Polysulfone/Graphene Oxide Mixed Matrix Membranes for Improved CO₂/CH₄ Separation

This research focuses on developing and optimizing mixed matrix membranes (MMMs) by incorporating graphene oxide (GO) into a polysulfone (PSF) matrix to enhance the separation performance of CO₂ and CH₄. The morphology and gas separation performance of the MMMs were systematically characterized. The incorporation of GO enhanced gas permeation and CO₂/CH₄ selectivity, as evaluated using a gas permeation setup. Notably, the PSF/GO-0.3 wt.% membrane exhibited superior performance, achieving a CO₂ permeability of 21.63 Barrer, among the highest reported for PSF-based MMMs. Additionally, the membrane demonstrated a CO₂/CH₄ selectivity of 14.32, highlighting its effectiveness in distinguishing between the two gases, which is essential for carbon capture and natural gas decontamination applications. The uniform distribution of GO within the polymer matrix contributed to the membrane’s enhanced performance. Furthermore, the MMMs exhibited outstanding resistance to CO₂ plasticization, with the PSF/GO-0.3 wt.% membrane maintaining its performance at pressures up to 10 bar, a significant improvement over the pristine PSF membrane, which failed at 4 bar.

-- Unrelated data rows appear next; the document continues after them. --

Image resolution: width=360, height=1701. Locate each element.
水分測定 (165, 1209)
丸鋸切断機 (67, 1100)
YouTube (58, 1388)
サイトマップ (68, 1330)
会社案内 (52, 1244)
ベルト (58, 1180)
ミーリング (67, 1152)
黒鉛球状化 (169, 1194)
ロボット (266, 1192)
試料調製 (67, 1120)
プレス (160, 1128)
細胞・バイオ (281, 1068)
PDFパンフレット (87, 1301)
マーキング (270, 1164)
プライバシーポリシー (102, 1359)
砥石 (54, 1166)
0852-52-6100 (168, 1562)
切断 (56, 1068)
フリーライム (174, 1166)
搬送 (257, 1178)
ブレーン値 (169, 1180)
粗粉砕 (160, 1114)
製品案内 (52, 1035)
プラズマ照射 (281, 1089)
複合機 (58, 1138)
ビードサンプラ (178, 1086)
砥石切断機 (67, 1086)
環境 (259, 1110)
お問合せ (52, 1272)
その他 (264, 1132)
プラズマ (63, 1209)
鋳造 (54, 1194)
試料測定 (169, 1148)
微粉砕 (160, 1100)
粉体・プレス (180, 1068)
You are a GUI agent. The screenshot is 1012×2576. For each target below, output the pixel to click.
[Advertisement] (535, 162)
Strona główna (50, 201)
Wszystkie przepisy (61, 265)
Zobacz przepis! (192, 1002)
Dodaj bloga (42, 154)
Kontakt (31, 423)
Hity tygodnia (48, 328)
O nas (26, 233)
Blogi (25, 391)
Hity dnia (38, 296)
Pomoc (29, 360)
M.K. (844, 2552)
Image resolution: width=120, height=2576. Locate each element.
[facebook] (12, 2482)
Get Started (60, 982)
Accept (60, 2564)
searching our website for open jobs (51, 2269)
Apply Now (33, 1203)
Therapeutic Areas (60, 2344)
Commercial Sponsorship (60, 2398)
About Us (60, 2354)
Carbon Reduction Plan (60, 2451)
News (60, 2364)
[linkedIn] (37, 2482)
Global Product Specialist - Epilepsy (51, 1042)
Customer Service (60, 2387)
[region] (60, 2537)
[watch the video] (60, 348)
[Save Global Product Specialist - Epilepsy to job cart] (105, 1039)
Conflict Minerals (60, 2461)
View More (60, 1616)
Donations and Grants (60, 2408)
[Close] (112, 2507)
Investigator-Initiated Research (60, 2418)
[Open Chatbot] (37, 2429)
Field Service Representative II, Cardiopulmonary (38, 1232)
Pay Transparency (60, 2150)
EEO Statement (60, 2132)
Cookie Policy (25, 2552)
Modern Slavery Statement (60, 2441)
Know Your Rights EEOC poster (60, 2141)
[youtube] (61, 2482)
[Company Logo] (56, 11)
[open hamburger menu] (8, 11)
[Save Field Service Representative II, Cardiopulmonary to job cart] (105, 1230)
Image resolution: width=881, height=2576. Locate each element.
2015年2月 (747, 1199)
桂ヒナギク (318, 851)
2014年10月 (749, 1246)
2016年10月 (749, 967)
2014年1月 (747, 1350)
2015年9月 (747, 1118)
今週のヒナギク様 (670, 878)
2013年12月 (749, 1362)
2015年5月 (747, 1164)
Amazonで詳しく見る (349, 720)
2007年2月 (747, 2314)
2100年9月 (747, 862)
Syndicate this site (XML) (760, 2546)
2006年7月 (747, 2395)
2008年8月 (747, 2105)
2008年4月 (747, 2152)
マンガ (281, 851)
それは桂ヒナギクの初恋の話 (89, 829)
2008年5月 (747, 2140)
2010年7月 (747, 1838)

The improved plasticization resistance is ascribed to the reinforcing effect of GO, which stabilizes the polymer matrix, minimizing CO₂-induced swelling. The PSF/GO-0.3 wt.% membrane exhibited exceptional CO₂ permeability, selectivity, and plasticization resistance, making it a viable alternative for industrial gas separation applications and outperforming previously reported PSF-based MMMs.